Exercise instructions -> Answer with one number only: how many lines in this material contain the word "agent"?

Data supplied ->
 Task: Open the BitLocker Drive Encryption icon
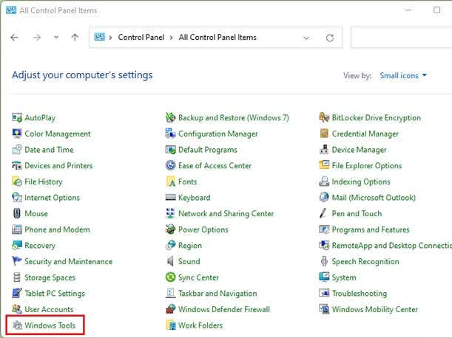point(325,117)
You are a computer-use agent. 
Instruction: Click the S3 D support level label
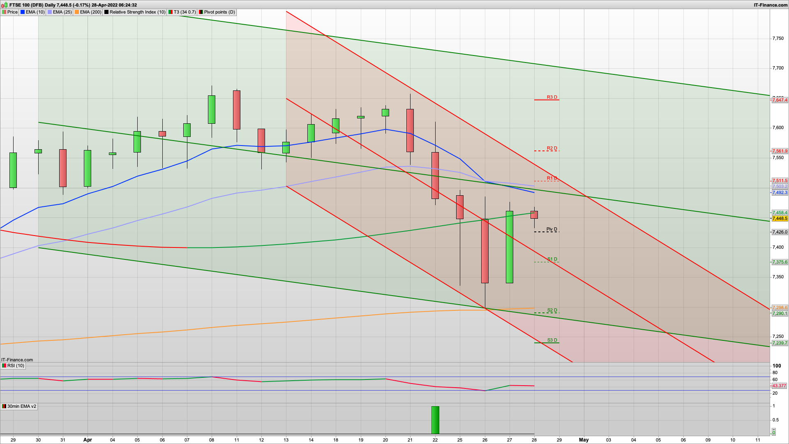coord(552,340)
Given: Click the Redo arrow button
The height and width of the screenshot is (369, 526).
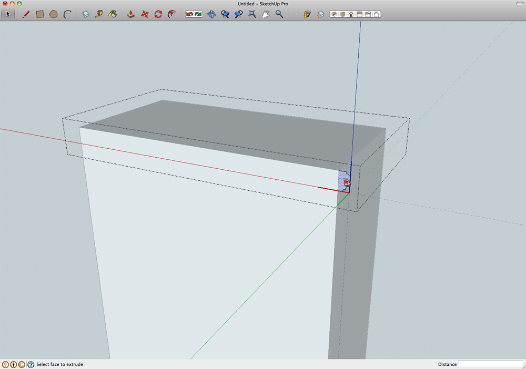Looking at the screenshot, I should click(198, 14).
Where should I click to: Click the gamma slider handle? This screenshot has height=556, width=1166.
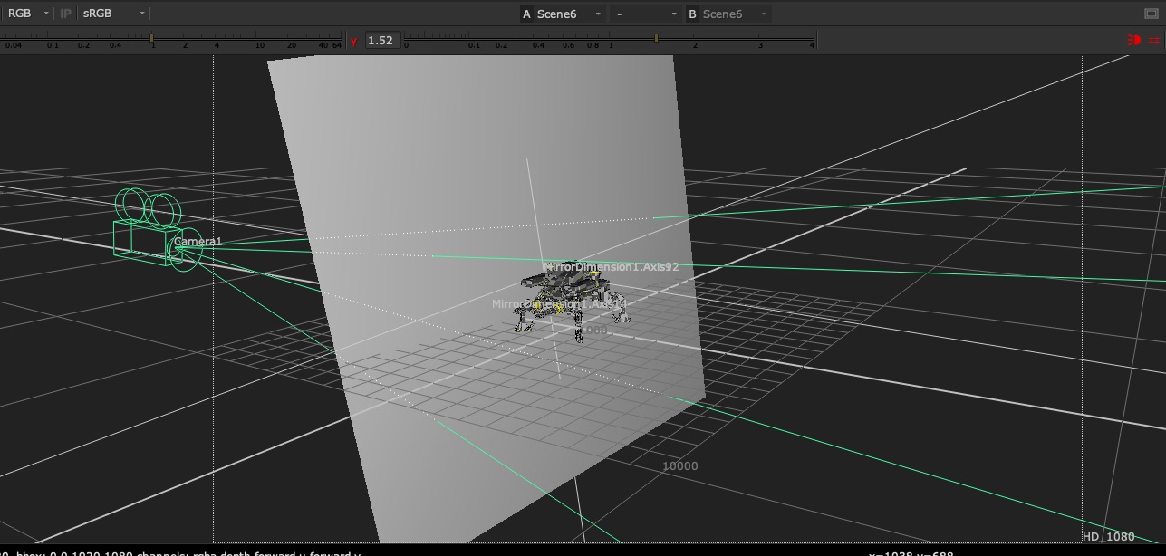pyautogui.click(x=656, y=39)
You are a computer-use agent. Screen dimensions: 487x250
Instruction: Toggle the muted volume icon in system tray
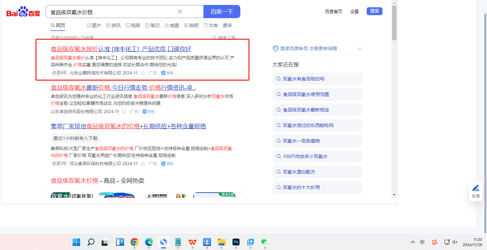(x=455, y=242)
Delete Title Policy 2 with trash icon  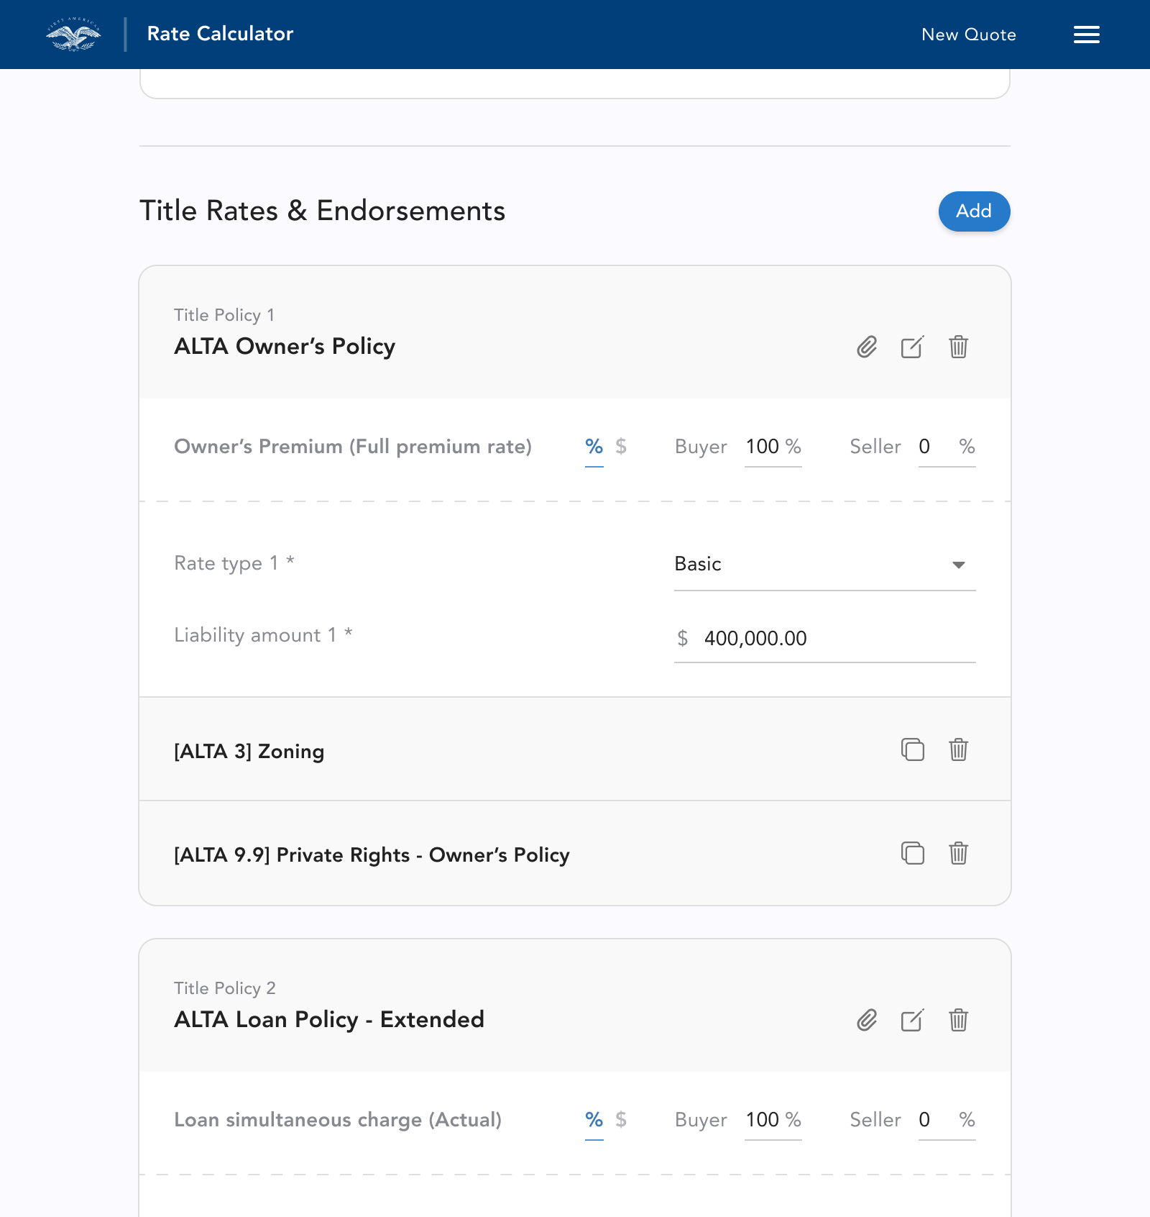(958, 1020)
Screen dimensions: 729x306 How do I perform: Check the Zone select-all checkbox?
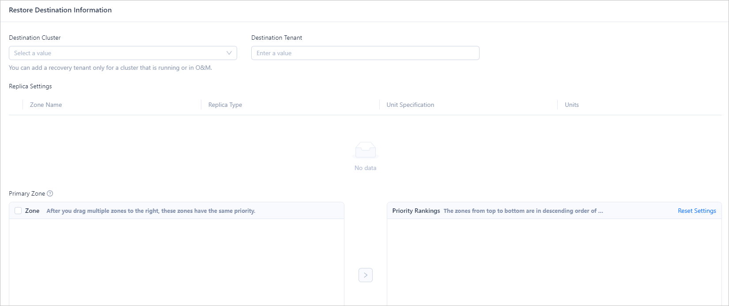[18, 211]
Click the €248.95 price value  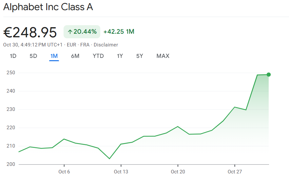pyautogui.click(x=30, y=32)
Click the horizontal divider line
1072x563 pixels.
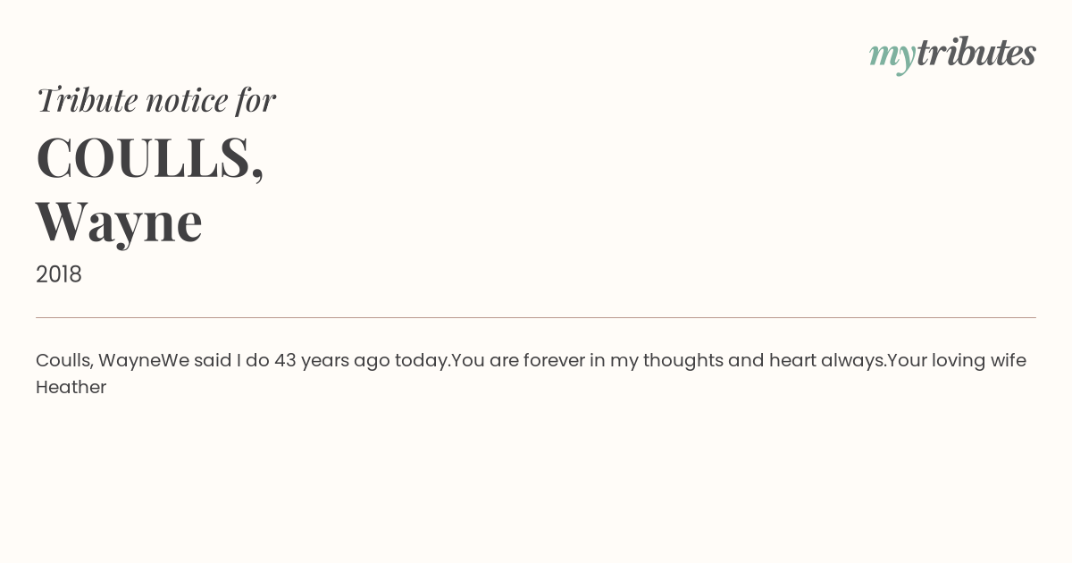[x=536, y=317]
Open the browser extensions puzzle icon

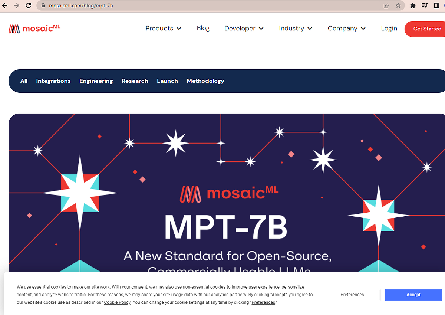(x=413, y=6)
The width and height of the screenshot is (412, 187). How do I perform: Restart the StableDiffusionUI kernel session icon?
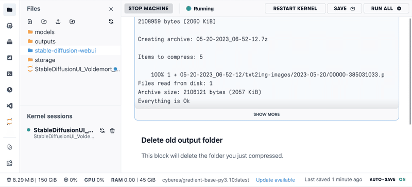(102, 130)
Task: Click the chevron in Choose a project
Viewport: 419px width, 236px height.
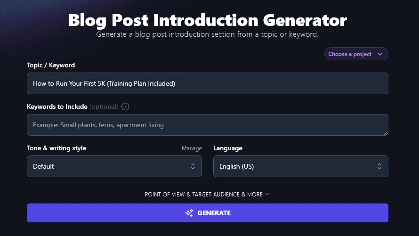Action: (x=380, y=54)
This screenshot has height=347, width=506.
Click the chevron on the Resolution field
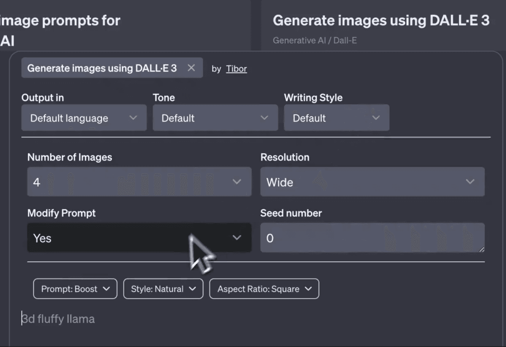tap(470, 182)
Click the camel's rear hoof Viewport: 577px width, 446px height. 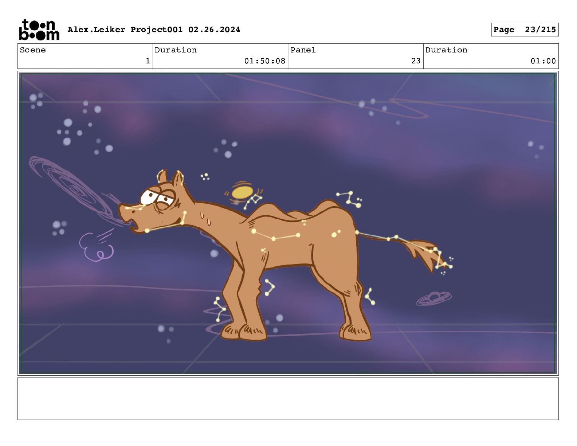(354, 331)
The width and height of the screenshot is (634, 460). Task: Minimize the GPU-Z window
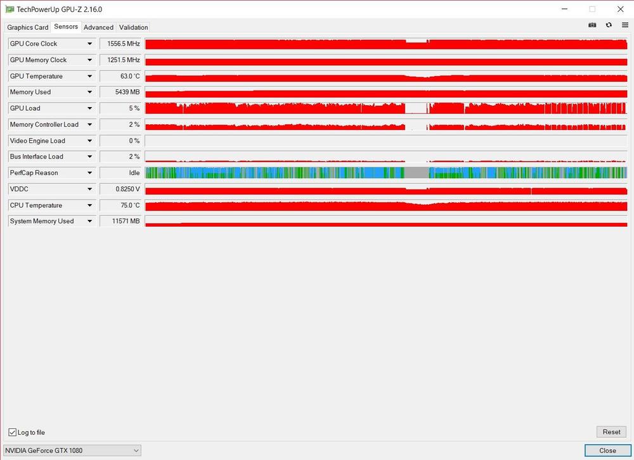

Your response -> 2